Go through the listing below and output it word for word.
-*-*-
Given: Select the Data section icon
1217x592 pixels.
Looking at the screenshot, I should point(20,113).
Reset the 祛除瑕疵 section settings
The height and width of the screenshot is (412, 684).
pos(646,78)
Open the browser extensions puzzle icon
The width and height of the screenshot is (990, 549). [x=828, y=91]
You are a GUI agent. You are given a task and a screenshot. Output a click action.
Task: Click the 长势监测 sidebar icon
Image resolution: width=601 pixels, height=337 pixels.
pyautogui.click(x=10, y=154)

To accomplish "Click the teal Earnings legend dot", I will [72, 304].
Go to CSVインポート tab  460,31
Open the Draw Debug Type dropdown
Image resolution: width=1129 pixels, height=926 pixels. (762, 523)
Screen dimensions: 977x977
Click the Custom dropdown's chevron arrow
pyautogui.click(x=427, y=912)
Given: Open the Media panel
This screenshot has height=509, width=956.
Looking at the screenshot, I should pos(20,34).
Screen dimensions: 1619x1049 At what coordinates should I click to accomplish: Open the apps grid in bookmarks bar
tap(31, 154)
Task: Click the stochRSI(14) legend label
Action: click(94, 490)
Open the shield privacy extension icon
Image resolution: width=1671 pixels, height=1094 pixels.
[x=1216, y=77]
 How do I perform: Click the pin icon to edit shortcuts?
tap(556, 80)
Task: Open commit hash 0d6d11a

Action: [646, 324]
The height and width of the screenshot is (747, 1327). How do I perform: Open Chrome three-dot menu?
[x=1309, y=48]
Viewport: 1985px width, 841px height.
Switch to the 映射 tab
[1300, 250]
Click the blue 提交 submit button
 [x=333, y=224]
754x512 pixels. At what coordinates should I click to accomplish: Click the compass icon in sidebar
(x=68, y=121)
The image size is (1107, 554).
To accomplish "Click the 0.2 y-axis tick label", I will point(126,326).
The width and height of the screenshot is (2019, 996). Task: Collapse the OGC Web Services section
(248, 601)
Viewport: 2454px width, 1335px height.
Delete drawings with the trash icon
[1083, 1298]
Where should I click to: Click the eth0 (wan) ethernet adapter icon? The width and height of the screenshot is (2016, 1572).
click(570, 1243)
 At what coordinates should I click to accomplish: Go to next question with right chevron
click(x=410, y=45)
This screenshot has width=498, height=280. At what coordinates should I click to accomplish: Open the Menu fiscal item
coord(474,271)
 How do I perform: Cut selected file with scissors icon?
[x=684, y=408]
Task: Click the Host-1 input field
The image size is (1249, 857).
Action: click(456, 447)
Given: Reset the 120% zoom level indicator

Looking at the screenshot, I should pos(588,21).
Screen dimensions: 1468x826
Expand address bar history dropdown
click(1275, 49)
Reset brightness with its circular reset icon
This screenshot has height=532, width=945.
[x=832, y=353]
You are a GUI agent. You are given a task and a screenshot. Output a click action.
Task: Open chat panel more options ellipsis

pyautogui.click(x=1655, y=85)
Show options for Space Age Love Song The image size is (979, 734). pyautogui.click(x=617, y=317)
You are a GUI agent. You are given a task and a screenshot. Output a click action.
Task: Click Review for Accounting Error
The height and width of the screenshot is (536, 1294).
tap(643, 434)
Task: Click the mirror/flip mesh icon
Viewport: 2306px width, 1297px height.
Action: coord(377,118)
-*-*-
▸ **OUTPUT FOR THIS TASK**:
Given: Select the Data section icon
1217x592 pixels.
Looking at the screenshot, I should point(20,113).
Reset the 祛除瑕疵 section settings
The height and width of the screenshot is (412, 684).
pos(646,78)
Open the browser extensions puzzle icon
The width and height of the screenshot is (990, 549). [x=828, y=91]
You are a GUI agent. You are given a task and a screenshot. Output a click action.
Task: Click the 长势监测 sidebar icon
Image resolution: width=601 pixels, height=337 pixels.
pyautogui.click(x=10, y=154)

To accomplish "Click the teal Earnings legend dot", I will [72, 304].
Go to CSVインポート tab  460,31
Open the Draw Debug Type dropdown
Image resolution: width=1129 pixels, height=926 pixels. (762, 523)
Screen dimensions: 977x977
Click the Custom dropdown's chevron arrow
pyautogui.click(x=427, y=912)
Given: Open the Media panel
This screenshot has height=509, width=956.
Looking at the screenshot, I should pos(20,34).
Screen dimensions: 1619x1049 At what coordinates should I click to accomplish: Open the apps grid in bookmarks bar
tap(31, 154)
Task: Click the stochRSI(14) legend label
Action: click(94, 490)
Open the shield privacy extension icon
Image resolution: width=1671 pixels, height=1094 pixels.
[x=1216, y=77]
 How do I perform: Click the pin icon to edit shortcuts?
tap(556, 80)
Task: Open commit hash 0d6d11a

Action: [646, 324]
The height and width of the screenshot is (747, 1327). How do I perform: Open Chrome three-dot menu?
[x=1309, y=48]
Viewport: 1985px width, 841px height.
Switch to the 映射 tab
[1300, 250]
Click the blue 提交 submit button
 [x=333, y=224]
754x512 pixels. At what coordinates should I click to accomplish: Click the compass icon in sidebar
(x=68, y=121)
The image size is (1107, 554).
To accomplish "Click the 0.2 y-axis tick label", I will point(126,326).
The width and height of the screenshot is (2019, 996). Task: Collapse the OGC Web Services section
(248, 601)
Viewport: 2454px width, 1335px height.
Delete drawings with the trash icon
[1083, 1298]
Where should I click to: Click the eth0 (wan) ethernet adapter icon? The width and height of the screenshot is (2016, 1572).
click(570, 1243)
 At what coordinates should I click to accomplish: Go to next question with right chevron
click(x=410, y=45)
This screenshot has width=498, height=280. At what coordinates should I click to accomplish: Open the Menu fiscal item
coord(474,271)
 How do I perform: Cut selected file with scissors icon?
[x=684, y=408]
Task: Click the Host-1 input field
The image size is (1249, 857).
Action: click(456, 447)
Given: Reset the 120% zoom level indicator

Looking at the screenshot, I should pos(588,21).
Screen dimensions: 1468x826
Expand address bar history dropdown
click(1275, 49)
Reset brightness with its circular reset icon
This screenshot has height=532, width=945.
[x=832, y=353]
You are a GUI agent. You are given a task and a screenshot. Output a click action.
Task: Open chat panel more options ellipsis

pyautogui.click(x=1655, y=85)
Show options for Space Age Love Song The image size is (979, 734). pyautogui.click(x=617, y=317)
You are a GUI agent. You are given a task and a screenshot. Output a click action.
Task: Click Review for Accounting Error
The height and width of the screenshot is (536, 1294).
tap(643, 434)
Task: Click the mirror/flip mesh icon
Viewport: 2306px width, 1297px height.
Action: coord(377,118)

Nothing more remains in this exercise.